Pointing items for text and elements:
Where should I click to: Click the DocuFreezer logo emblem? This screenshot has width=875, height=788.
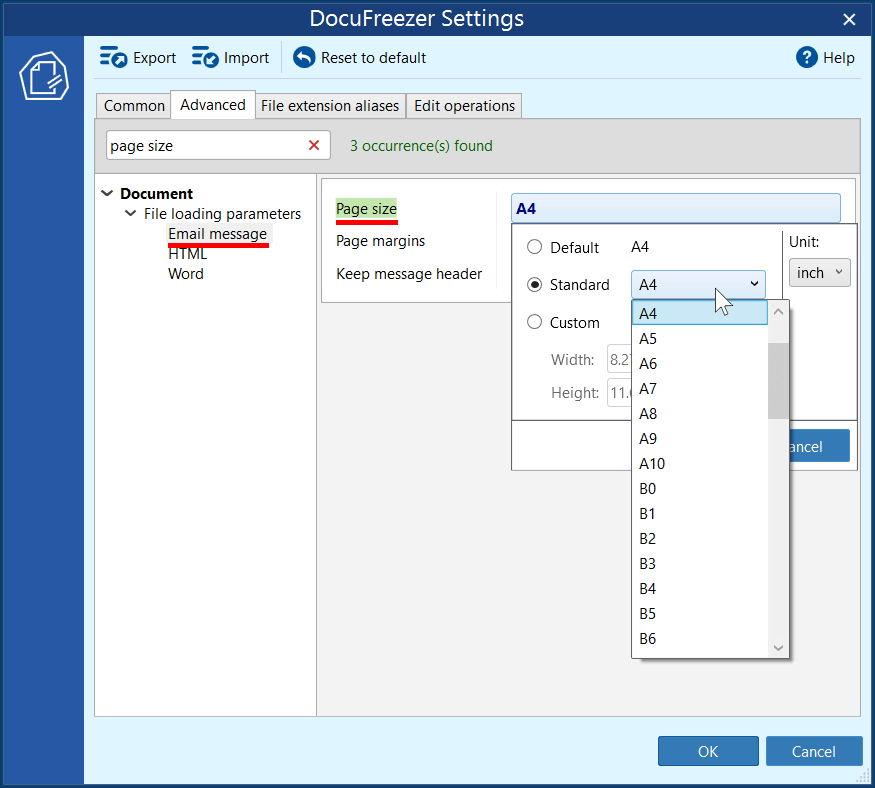pyautogui.click(x=42, y=75)
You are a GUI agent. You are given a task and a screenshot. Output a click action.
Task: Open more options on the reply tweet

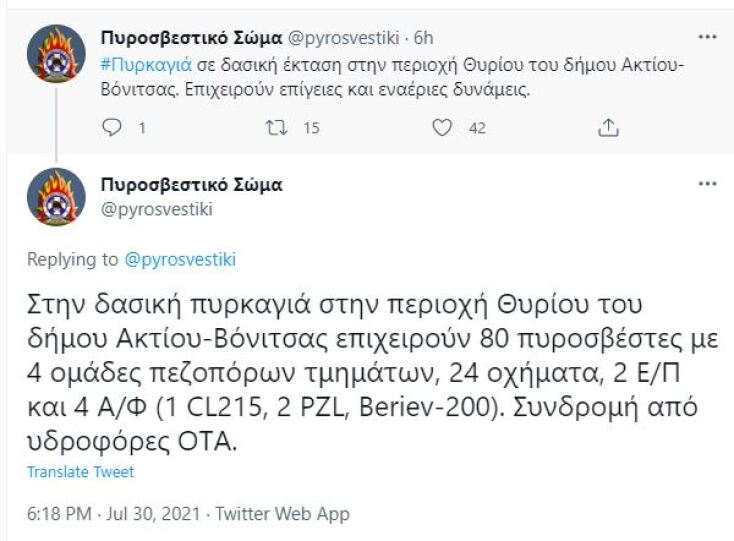pos(706,186)
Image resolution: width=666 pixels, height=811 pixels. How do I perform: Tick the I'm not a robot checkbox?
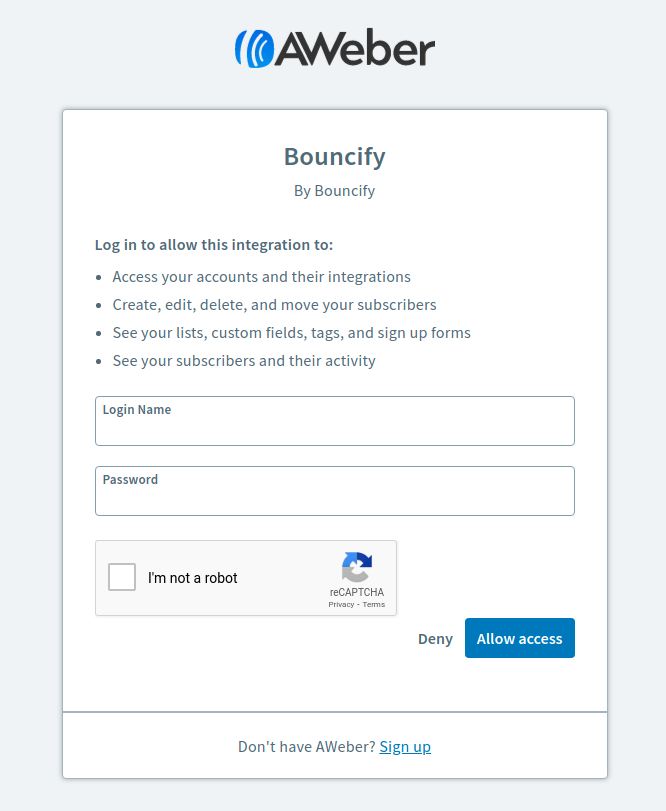pos(122,577)
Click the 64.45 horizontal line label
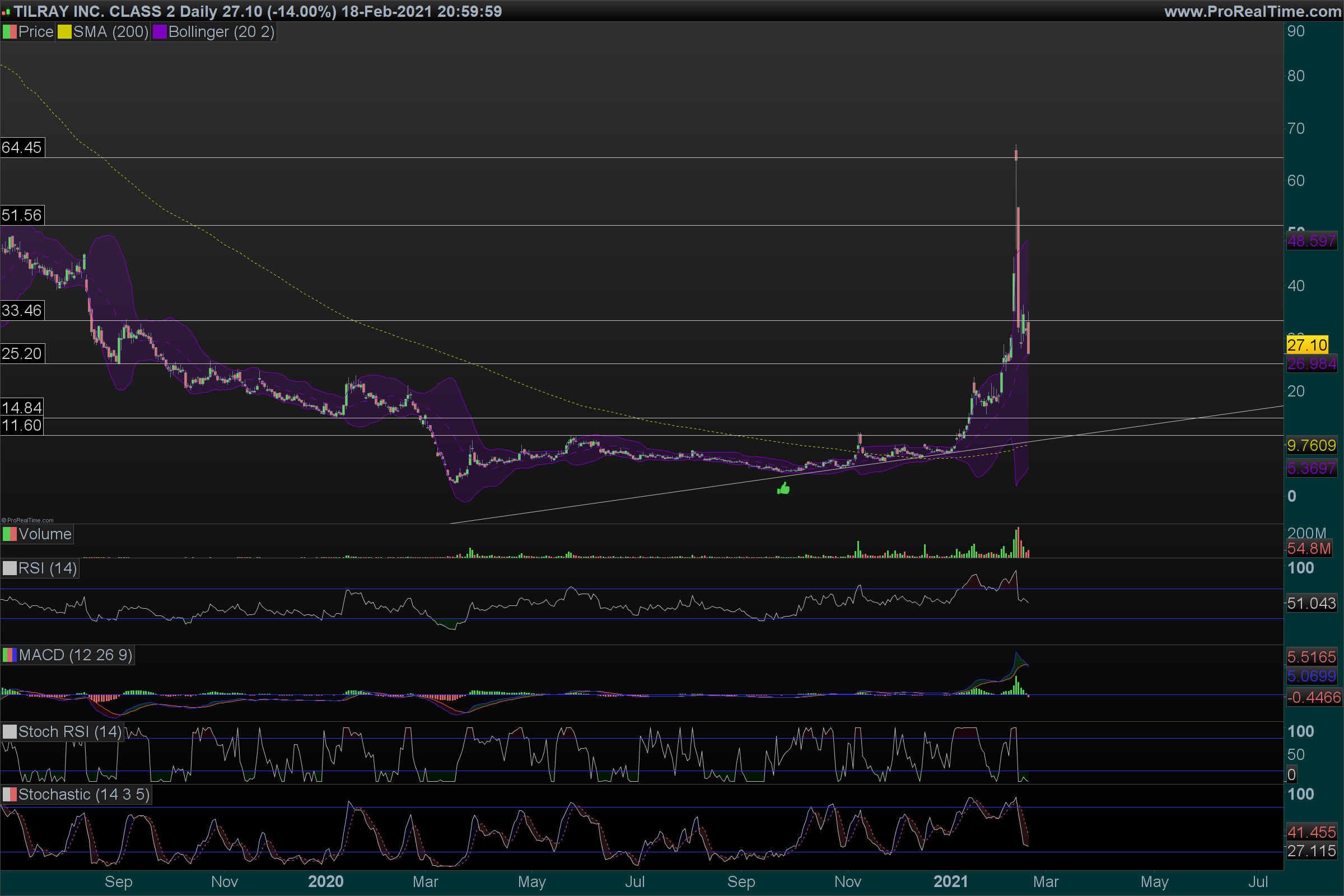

AIM OF THE TASK: Copy every line of the items above, requests included, and scale each coordinate in the answers by 0.65, rounding to whole numbers with halves going up. Leave the pictures out of your answer.

THE COMPLETED TASK:
Where should I click to: Click the DocuFreezer logo emblem? This screenshot has width=875, height=788.
pyautogui.click(x=27, y=49)
You are a GUI agent. You are given a task and a screenshot. Output a click action.
Task: Open more options on the reply tweet

pos(459,121)
Image resolution: width=666 pixels, height=811 pixels. How do I perform: Tick the I'm not a robot checkbox?
pos(79,375)
Click the 64.45 horizontal line label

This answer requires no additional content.